> **Available data**:
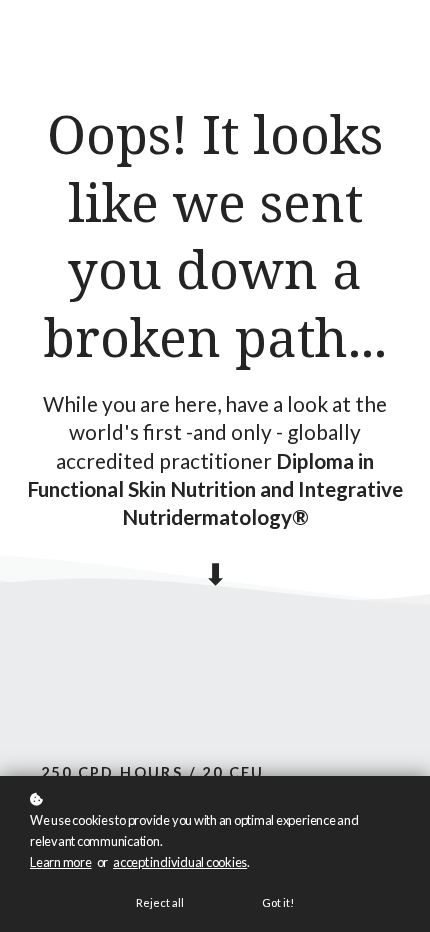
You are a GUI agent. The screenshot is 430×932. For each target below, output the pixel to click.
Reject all (160, 902)
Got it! (278, 902)
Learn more (61, 862)
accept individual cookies (180, 862)
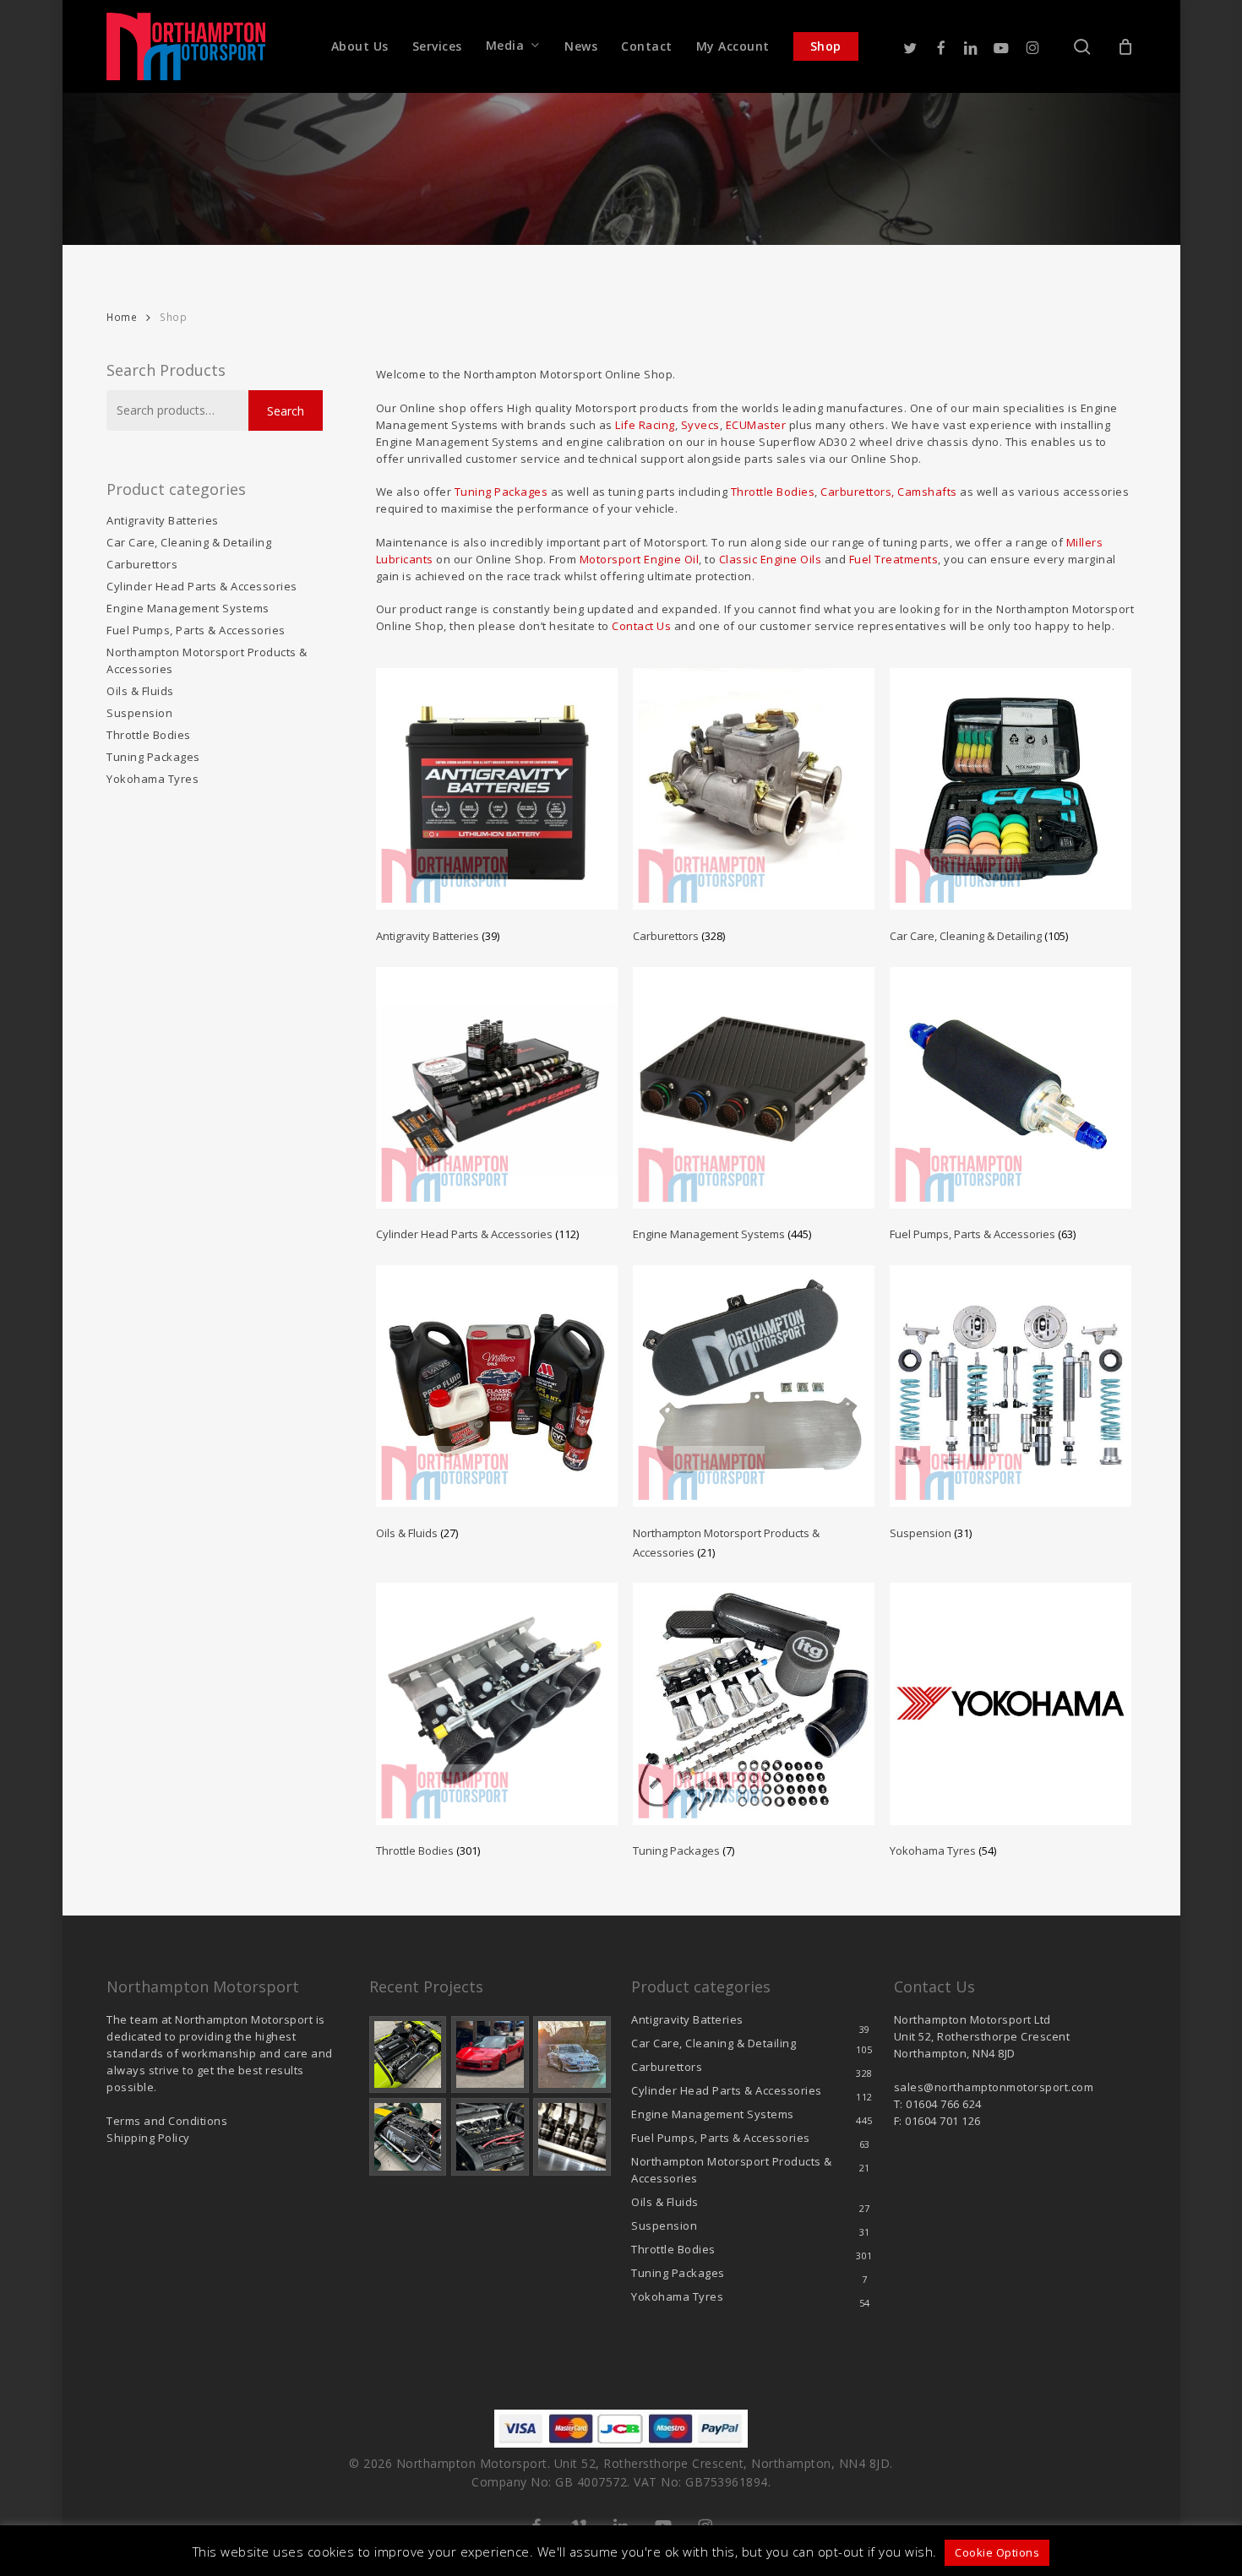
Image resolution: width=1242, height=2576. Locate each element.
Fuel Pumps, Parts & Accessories (196, 630)
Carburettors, (857, 491)
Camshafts (927, 491)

> **Required work**:
Begin at the line containing "Learn more (61, 862)" and copy every line through the end of the data above exactly, omitting the pictures.

> **Written answer**:
Learn more (61, 862)
accept individual cookies (180, 862)
Image resolution: width=1242, height=2576. Locate each element.
Fuel Pumps, Parts & Accessories (196, 630)
Carburettors, (857, 491)
Camshafts (927, 491)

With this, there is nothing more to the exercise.